Publications : 2017

Chappell G, Welsh B, Harvey S, Harris M, Wikoff D. Validation and application of a text mining tool in the identification and categorization of mechanistic data: A case study in improving problem formulation of carcinogenicity assessments. Poster presented at Society of Toxicology 56th Annual Meeting, Baltimore, MD, March 2017.

Abstract

As the role of systematic literature review increases in the field of toxicology, efforts to establish methodology and best practices are ongoing. To this end, we assessed the utility of a text-mining and machine learning tool (SWIFT) in the characterization of mechanistic data associated with carcinogenic endpoints using the Ten Key Characteristics of Carcinogens (TKCC) organizational approach. Objectives included: 1) assess the of utility of SWIFT in characterizing mechanistic information from peer reviewed literature using previously-conducted systematic reviews that employed the TKCC approach, and 2) assess TKCC as a problem formulation tool via a validated text mining approach within SWIFT. Using agents that have been classified in different groups by the International Agency for Research on Cancer for case studies, we found that applying a text mining strategy within SWIFT aided in title/abstract screening following a broad search for individual agents.

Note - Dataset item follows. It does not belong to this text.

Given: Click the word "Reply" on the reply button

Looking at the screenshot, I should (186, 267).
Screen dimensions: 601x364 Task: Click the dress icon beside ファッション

This method returned an average of ~90% of the TKCC-relevant studies that were previously identified by an analyst, suggesting its utility as a problem formulation tool. We also found that optimization of the search syntax was critical; utilization of internally-developed search strings identified different subsets of papers compared to SWIFT’s built-in carcinogen-relevant categorization (e.g., 71 vs 13 papers, respectively, out of the 100 analyst-identified studies for TKCC #8 “Modulates receptor-mediated effects” for one of the agents). This highlights the critical nature of transparency in literature identification. Regarding the second objective, the overall profiles of categorized studies according to the TKCC varied considerably across different agents (e.g., each TKCC included 3-17% of all studies for one Group 2B agent, while 54% of all studies were categorized as one of two TKCC for a Group 2A agent). Collectively, our findings demonstrate the potential utility of computational tools to support problem formulation, though ultimately underscore the importance of evaluation beyond TKCC categorization. These efforts also highlight the continued need for comprehensively and transparently identifying appropriate literature for chemical risk assessment.